22 November 2023
19:34 WIB
Penulis: Andesta Herli Wijaya
Editor: Rendi Widodo
JAKARTA - Konser Coldplay di Gelora Bung Karno (GBK) yang berlangsung beberapa waktu lalu merupakan momentum bersejarah dan istimewa bagi penggemar di tanah air. Konser itu pun menjadi simbol debut band asal Inggris tersebut tampil di Indonesia.
Sayangnya, sukses dan megahnya konser tersebut tercederai oleh sejumlah isu krusial bagi industri pertunjukan di tanah air. Mulai dari soal calo tiket, hingga masalah ketertiban penonton dalam mengembalikan Xyloband, gelang menonton khusus yang selalu dihadirkan dalam setiap konser Coldplay.
Promotor pun angkat bicara untuk menjelaskan apa yang menjadi sorotan publik terkait konser Coldplay. Co-Founder PK Entertainment, Harry Sudarma mengakui, persoalan calo tiket menjadi salah satu tantangan besar bagi pihaknya dalam mengelola acara konser Coldplay.
“Pastinya ada tantangan-tantangan yang kita hadapi, dan harus jadi bahan evaluasi. Setiap event selalu ada, lah, tantangan yang harus jadi ruang untuk improv bagi kita,” ungkap Harry dalam sesi The Weekly Brief with Sandi Uno yang ditayangkan di kanal YouTube, dikutip Rabu (22/11).

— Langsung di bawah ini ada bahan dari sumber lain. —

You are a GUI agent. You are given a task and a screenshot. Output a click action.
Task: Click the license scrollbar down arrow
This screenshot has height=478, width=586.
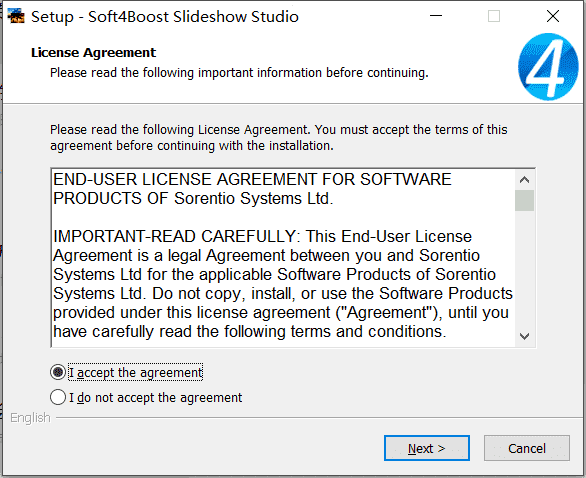point(524,336)
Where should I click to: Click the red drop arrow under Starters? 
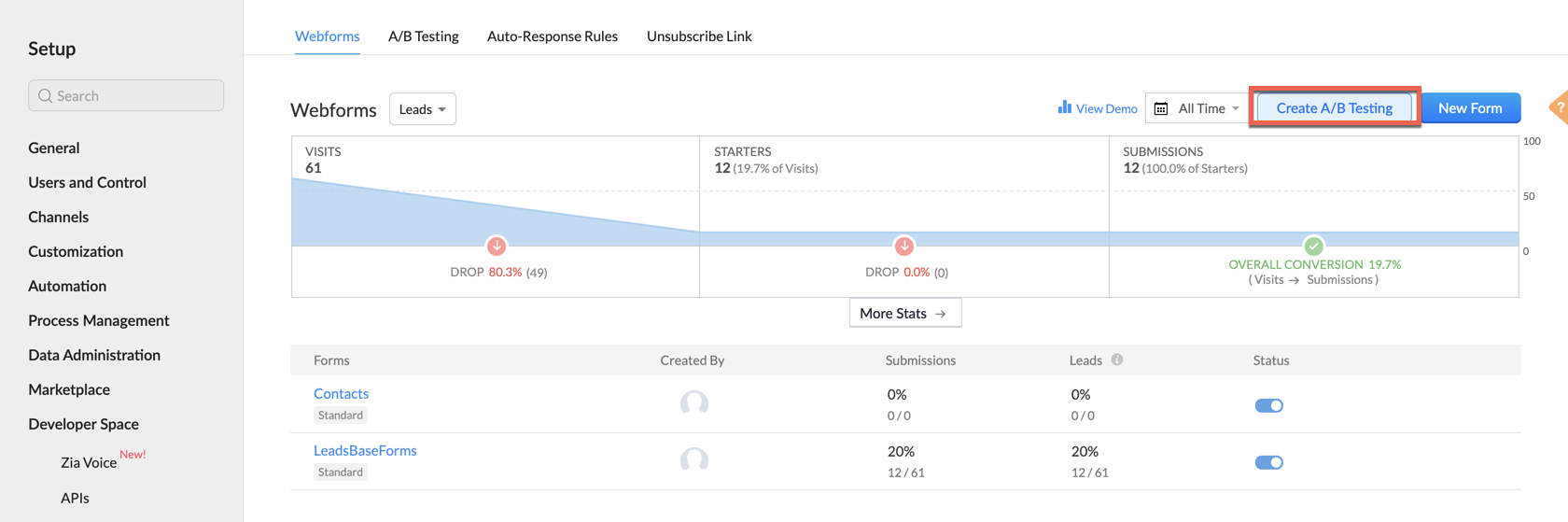903,246
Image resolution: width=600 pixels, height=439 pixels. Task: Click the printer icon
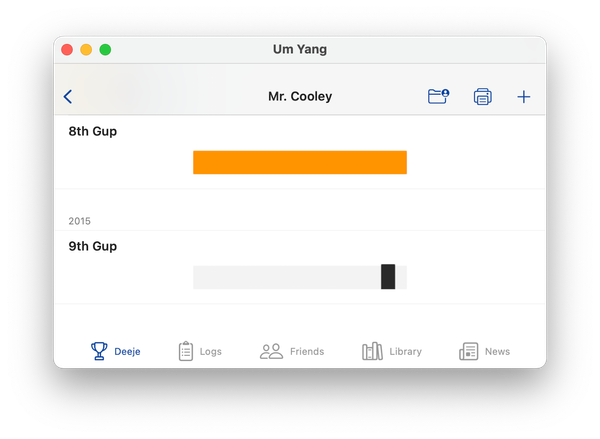(x=483, y=96)
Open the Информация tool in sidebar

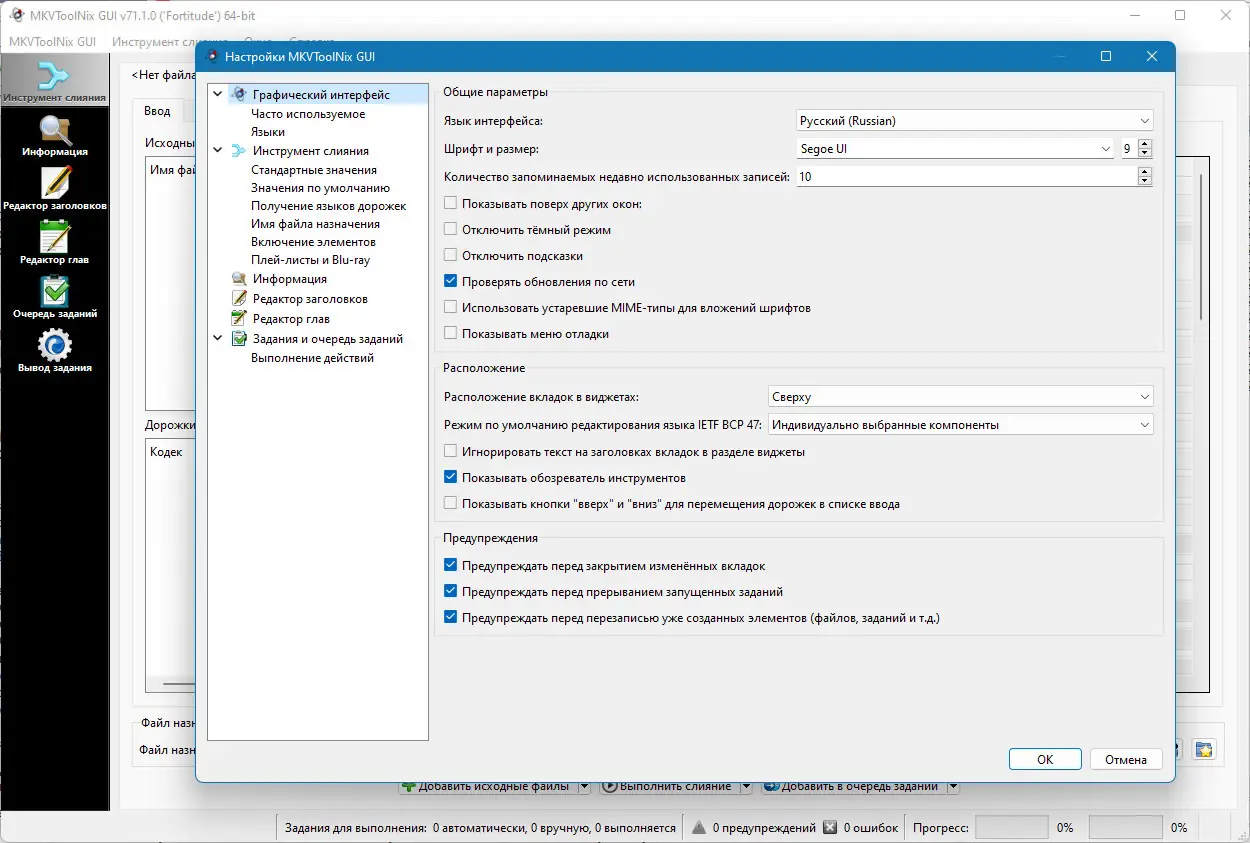pyautogui.click(x=54, y=137)
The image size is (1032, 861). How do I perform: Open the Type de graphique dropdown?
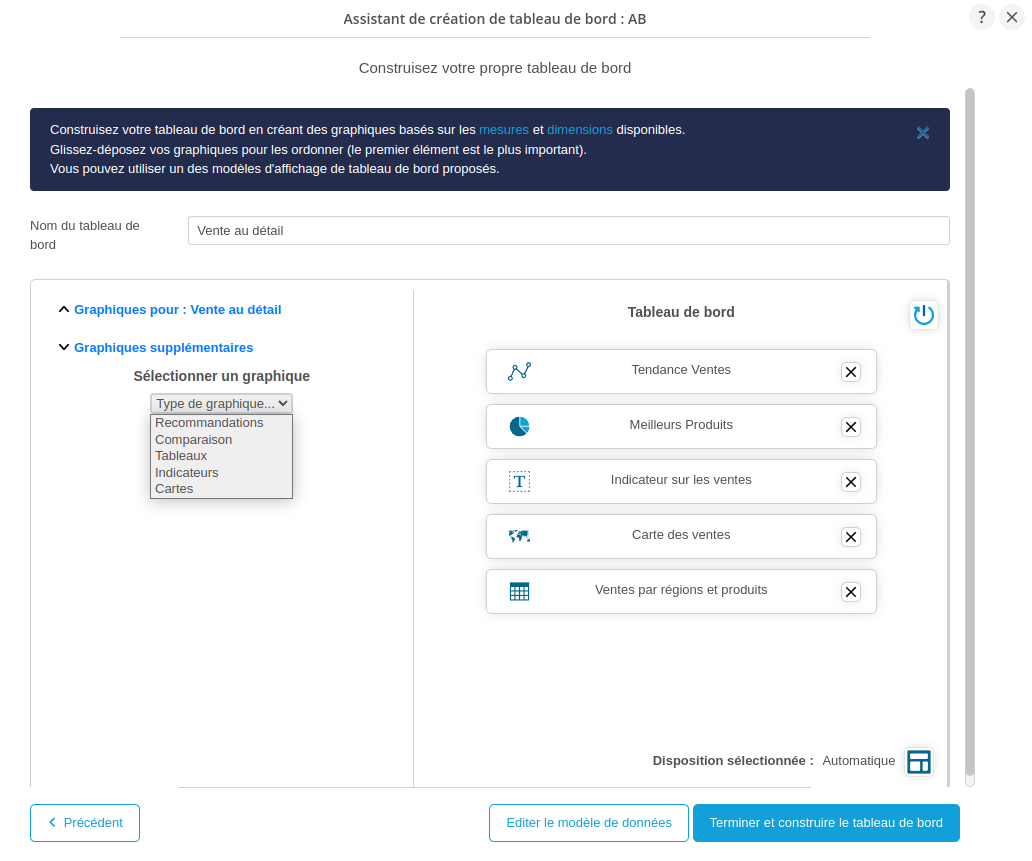221,404
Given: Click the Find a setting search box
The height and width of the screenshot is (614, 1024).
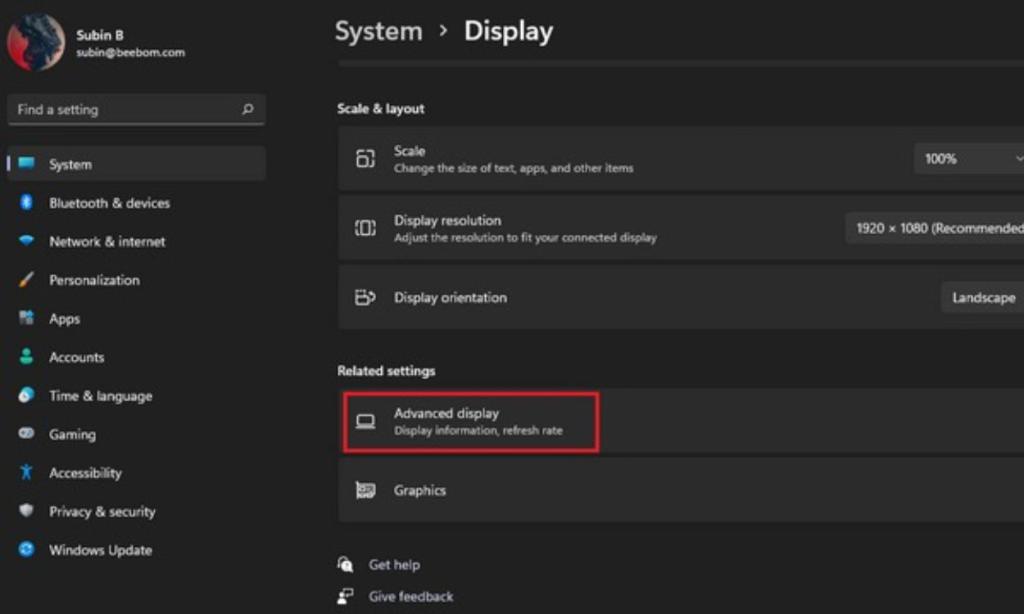Looking at the screenshot, I should pos(136,109).
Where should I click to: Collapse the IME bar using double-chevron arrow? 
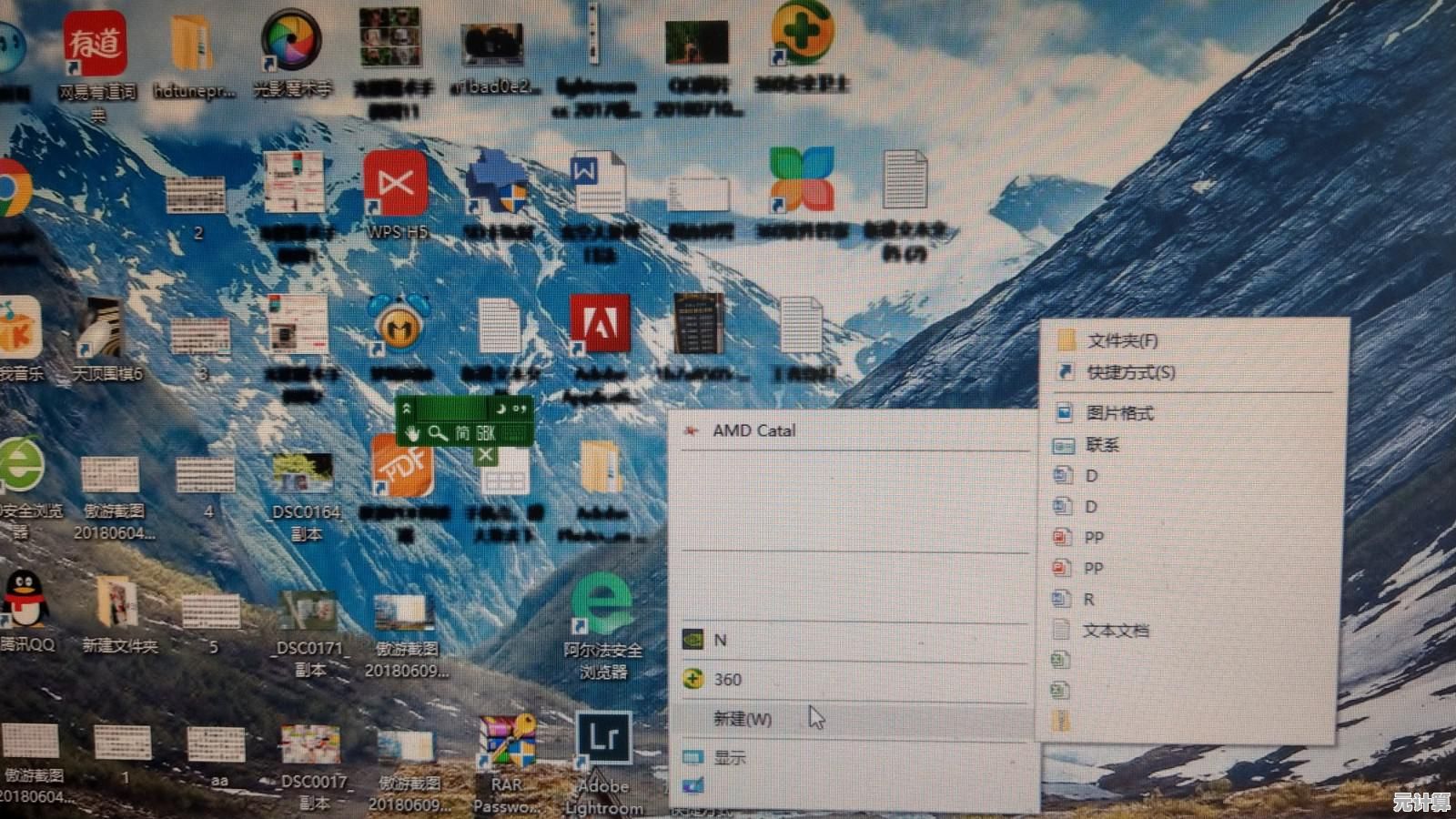[408, 409]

Praktik percaloan, atau spesifiknya adalah ‘calo nakal’ di seputar event konser Coldplay berimbas pada penumpukan massa di luar arena Gelora Bung Karno. Banyak tiket terdeteksi hasil duplikasi, sehingga tak sedikit penggemar yang memegang tiket, tak bisa masuk ke dalam area konser.
Menurut Harry, banyak pemegang tiket akhirnya tak bisa masuk ke area konser karena tiket mereka terdeteksi hasil duplikasi. Antrian yang panjang dan penumpukkan massa, membuat penyelenggara akhirnya menutup gate masuk lebih cepat demi menghindari risiko penumpukan massa di dalam venue.
“karena semakin banyak berkumpulnya orang-orang yang membeli tiket dari calo, situasi tidak kondusif dan juga sempat ada aksi kekerasan fisik yang dilancarkan kepada tim, dari ticketing dan security, sehingga kita konsultasi dengan manajemen dan pihak berwenang, Sekitar pukul 21.20 WIB, gate masuk ditutup,” tutur Harry.
“Sehingga ada memang beberapa yang beli tiket melalui tiket war akhirnya tidak masuk karena pintu memang sudah tutup. Karena kalo dibuka bisa jadi massa menerobos, ada risiko terjadinya over-capacity,” imbuhnya.
Harry memastikan pihaknya telah berkomunikasi dengan para pemegang tiket yang tak bisa masuk tersebut untuk berkoordinasi dan mencari penyelesaian bersama.
Urgensi Sertifikasi Promotor
Di sisi lain, Menparekraf Sandiaga Salahuddin Uno menyampaikan apresiasinya bahwa konser Coldplay secara umum sukses dilaksanakan di Jakarta. Meski ia juga tak menutup mata bahwa ada beberapa catatan yang menjadi bahan evaluasi, tak hanya bagi penyelenggara konser Coldplay, tapi promotor musik di Indonesia secara umum.
Sandiaga dalam konteks itu mengetengahkan perlunya sertifikasi bagi promotor musik, demi mendorong profesionalisme penyelenggaraan event kedepannya. Dengan begitu, situasi-situasi tak diinginkan seperti pada konser Coldplay, hingga kekisruhan pada konser Bring Me The Horizon sebelumnya, tak lagi terjadi.
“Alhamdulillah Coldplay berlangsung sukses secara umum. Ada tentunya beberapa catatan perbaikan, tapi kita ingin juga konser kedepan akan semakin baik melalui perizinan dan sertifikasi promotor berlandaskan digitalisasi,” ungkap Sandiaga.
“Kita akan pastikan, karena ada beberapa kejadian seperti Bring Me the Horizon dan beberapa lainnya. Ini akan kita fasilitasi dengan pengkajian sertifikasi dari event atau promotor dan tentunya proses digitalisasi perizinan event akan terintegrasi,” imbuhnya.
Sertifikasi dan digitalisasi perizinan merupakan wacana baru di industri pertunjukan musik tanah air. Regulasi baik sertifikasi promotor maupun digitalisasi perizinan event saat ini masih dalam tahap penggodokan oleh pemerintah. Digitalisasi perizinan sebelumnya telah diujicobakan pada September lalu.